Objective: Copy each of the items below word for word, keeping them on separate lines in the same order.

Data supplied:
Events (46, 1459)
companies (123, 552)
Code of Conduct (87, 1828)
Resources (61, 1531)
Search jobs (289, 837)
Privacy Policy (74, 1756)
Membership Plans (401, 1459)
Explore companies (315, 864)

Solution to the problem:
Events (46, 1459)
companies (123, 552)
Code of Conduct (87, 1828)
Resources (61, 1531)
Search jobs (289, 837)
Privacy Policy (74, 1756)
Membership Plans (401, 1459)
Explore companies (315, 864)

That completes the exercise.